Vor 25 Jahren berichteten wir:

Vor 25 Jahren berichteten wir:

Weil Rechtsanwalt Dr. Z. als Verteidiger zu einer Berufungsverhandlung vor der 4. Großen Strafkammer ohne Krawatte erschien, brach das Gericht den Prozeß nach kurzer Dauer ab. Durch Beschluß wurde der Anwalt als Verteidiger zurückgewiesen, da eine ordnungsgemäße Vertretung des Angeklagten nicht gegeben sei. Ablehnungsanträge des Anwalts und des Angeklagten gegen den Vorsitzenden C., der die Kleidung des Anwalts gerügt hatte, wegen Besorgnis der Befangenheit, blieben erfolglos. Im Gerichtsbeschluß hieß es, bei vernünftiger Würdigung brauche der Angeklagte keine Befangenheit des Vorsitzenden zu befürchten; die Krawattenfrage berühre nicht die Sache selbst, sondern sei nur ein formaler Aspekt.
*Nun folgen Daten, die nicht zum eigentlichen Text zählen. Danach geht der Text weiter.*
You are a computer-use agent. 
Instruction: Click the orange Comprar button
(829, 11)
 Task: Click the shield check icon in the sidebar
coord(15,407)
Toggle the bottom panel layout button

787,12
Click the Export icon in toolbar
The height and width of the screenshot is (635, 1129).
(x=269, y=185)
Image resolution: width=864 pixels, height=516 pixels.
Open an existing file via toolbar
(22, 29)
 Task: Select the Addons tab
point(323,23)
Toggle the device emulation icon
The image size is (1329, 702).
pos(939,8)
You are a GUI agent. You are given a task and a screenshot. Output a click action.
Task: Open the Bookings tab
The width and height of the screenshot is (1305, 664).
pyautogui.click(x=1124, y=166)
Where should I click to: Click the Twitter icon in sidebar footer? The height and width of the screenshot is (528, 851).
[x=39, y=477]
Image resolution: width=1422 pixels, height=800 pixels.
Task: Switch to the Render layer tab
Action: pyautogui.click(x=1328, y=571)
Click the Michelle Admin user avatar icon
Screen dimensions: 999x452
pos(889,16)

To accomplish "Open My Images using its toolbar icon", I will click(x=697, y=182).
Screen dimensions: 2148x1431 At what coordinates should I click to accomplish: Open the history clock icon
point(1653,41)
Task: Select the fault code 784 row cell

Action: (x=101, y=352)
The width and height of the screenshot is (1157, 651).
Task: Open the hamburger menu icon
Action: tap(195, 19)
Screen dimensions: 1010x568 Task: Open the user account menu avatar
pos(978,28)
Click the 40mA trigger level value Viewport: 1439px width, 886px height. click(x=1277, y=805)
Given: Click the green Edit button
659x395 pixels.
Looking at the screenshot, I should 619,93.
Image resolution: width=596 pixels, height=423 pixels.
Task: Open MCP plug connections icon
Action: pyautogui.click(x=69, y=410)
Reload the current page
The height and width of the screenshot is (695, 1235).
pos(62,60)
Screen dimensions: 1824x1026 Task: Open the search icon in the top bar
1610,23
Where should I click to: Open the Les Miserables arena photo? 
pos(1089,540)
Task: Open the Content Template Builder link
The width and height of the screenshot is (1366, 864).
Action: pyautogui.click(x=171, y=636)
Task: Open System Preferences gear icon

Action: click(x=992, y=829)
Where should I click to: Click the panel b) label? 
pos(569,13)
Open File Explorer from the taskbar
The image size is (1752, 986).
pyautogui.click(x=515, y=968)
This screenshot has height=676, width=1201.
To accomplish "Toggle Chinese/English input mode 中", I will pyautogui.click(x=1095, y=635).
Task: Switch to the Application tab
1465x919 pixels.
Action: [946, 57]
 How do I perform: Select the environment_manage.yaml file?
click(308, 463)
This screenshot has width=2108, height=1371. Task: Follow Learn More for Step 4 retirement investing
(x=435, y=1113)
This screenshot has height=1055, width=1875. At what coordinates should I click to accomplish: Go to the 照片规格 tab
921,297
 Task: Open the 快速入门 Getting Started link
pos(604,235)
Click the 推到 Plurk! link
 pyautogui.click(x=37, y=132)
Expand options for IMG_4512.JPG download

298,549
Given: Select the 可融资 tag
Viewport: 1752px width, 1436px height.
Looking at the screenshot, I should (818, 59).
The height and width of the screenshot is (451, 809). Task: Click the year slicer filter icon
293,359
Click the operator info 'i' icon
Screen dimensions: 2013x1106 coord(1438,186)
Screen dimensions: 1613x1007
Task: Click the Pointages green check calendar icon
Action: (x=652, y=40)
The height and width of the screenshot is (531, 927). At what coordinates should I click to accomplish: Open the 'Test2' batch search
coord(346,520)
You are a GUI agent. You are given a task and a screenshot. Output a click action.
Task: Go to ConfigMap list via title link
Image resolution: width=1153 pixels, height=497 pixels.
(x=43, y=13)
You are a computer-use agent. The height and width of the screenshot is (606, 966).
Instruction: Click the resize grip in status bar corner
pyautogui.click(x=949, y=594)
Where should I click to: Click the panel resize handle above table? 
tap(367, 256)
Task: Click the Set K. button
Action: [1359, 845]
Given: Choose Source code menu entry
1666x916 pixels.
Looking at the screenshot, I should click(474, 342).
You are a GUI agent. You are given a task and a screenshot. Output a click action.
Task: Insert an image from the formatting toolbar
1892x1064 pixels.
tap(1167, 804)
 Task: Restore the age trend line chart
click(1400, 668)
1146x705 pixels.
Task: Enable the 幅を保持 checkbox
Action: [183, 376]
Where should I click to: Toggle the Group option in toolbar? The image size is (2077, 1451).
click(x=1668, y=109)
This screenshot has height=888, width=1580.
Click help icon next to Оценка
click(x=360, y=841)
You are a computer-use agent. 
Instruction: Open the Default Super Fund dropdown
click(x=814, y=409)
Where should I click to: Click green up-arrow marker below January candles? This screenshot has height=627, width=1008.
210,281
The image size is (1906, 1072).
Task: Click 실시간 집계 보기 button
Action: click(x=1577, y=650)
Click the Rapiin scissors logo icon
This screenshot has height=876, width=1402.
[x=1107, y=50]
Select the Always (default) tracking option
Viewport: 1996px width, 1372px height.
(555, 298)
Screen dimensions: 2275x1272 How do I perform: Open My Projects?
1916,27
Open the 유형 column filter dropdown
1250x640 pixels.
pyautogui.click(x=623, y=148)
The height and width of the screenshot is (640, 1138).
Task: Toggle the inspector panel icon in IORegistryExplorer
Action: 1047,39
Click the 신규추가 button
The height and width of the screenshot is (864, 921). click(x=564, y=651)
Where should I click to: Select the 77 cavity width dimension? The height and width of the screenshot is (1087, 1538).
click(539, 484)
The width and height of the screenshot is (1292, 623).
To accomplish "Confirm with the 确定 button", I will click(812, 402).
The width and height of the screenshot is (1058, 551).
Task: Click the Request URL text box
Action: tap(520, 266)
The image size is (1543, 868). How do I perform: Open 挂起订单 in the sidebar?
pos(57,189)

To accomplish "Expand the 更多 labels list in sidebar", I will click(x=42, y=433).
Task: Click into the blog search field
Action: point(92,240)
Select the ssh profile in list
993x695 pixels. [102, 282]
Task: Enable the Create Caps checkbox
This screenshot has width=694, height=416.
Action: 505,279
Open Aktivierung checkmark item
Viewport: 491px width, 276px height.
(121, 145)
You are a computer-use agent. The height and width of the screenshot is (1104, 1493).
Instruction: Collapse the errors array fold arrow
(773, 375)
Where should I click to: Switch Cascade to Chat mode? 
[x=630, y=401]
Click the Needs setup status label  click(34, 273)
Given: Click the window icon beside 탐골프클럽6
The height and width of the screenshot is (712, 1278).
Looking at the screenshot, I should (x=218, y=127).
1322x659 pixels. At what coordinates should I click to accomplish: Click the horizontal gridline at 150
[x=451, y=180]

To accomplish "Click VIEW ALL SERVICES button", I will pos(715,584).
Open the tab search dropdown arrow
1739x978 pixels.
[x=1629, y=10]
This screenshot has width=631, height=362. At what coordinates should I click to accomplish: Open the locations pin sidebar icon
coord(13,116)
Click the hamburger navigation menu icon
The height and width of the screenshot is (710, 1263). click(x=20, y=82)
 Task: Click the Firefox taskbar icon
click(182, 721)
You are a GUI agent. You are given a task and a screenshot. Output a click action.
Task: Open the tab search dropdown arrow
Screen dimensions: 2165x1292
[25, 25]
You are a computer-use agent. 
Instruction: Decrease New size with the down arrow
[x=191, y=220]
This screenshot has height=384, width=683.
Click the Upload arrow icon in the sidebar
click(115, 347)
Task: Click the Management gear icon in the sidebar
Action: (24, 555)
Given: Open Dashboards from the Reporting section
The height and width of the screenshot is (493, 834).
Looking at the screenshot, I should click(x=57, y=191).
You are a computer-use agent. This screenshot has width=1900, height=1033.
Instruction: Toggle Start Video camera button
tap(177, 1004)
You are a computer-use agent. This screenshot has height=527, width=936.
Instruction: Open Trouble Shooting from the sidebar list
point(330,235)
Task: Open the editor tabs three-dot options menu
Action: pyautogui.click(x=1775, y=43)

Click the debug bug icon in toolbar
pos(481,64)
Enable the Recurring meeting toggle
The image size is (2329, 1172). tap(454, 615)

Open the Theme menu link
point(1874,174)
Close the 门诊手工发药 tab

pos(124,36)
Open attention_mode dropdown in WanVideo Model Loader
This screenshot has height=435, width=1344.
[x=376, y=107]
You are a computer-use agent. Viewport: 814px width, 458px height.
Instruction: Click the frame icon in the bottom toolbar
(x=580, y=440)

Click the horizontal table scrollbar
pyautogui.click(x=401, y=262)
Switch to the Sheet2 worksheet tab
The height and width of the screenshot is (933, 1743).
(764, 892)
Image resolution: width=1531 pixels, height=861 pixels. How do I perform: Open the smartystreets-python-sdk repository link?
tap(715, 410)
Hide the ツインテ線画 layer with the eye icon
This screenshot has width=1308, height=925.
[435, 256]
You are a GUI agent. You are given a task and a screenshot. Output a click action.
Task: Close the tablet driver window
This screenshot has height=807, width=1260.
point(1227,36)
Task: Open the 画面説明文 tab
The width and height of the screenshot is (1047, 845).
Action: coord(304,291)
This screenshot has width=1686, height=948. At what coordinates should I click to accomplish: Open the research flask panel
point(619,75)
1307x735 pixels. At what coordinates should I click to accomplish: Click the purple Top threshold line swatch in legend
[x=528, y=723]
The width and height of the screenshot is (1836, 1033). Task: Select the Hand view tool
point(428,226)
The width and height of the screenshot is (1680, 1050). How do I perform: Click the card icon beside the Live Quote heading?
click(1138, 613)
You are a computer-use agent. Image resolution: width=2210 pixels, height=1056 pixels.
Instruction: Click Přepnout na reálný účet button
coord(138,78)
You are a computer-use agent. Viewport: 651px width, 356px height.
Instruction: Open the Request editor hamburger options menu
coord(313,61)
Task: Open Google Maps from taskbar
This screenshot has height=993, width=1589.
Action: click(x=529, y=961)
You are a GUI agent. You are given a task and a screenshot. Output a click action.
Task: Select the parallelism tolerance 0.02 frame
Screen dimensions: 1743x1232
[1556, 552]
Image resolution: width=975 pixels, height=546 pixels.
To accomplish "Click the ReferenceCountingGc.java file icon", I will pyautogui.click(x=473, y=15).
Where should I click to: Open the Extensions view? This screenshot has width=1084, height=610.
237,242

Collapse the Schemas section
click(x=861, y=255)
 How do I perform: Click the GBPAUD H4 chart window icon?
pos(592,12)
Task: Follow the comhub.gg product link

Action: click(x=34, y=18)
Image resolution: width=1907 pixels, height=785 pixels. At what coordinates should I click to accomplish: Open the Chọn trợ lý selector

Von einer Behinderung der Verteidigung könne nicht gesprochen werden, da der Vertreter der Staatsanwaltschaft angeboten habe, eine Krawatte zu verleihen. Der Anwalt hatte dieses Angebot abgelehnt. Vom Vorsitzenden der 5. Großen Strafkammer war er neulich gerügt worden, weil er statt eines weißen ein blau getöntes Hemd trug.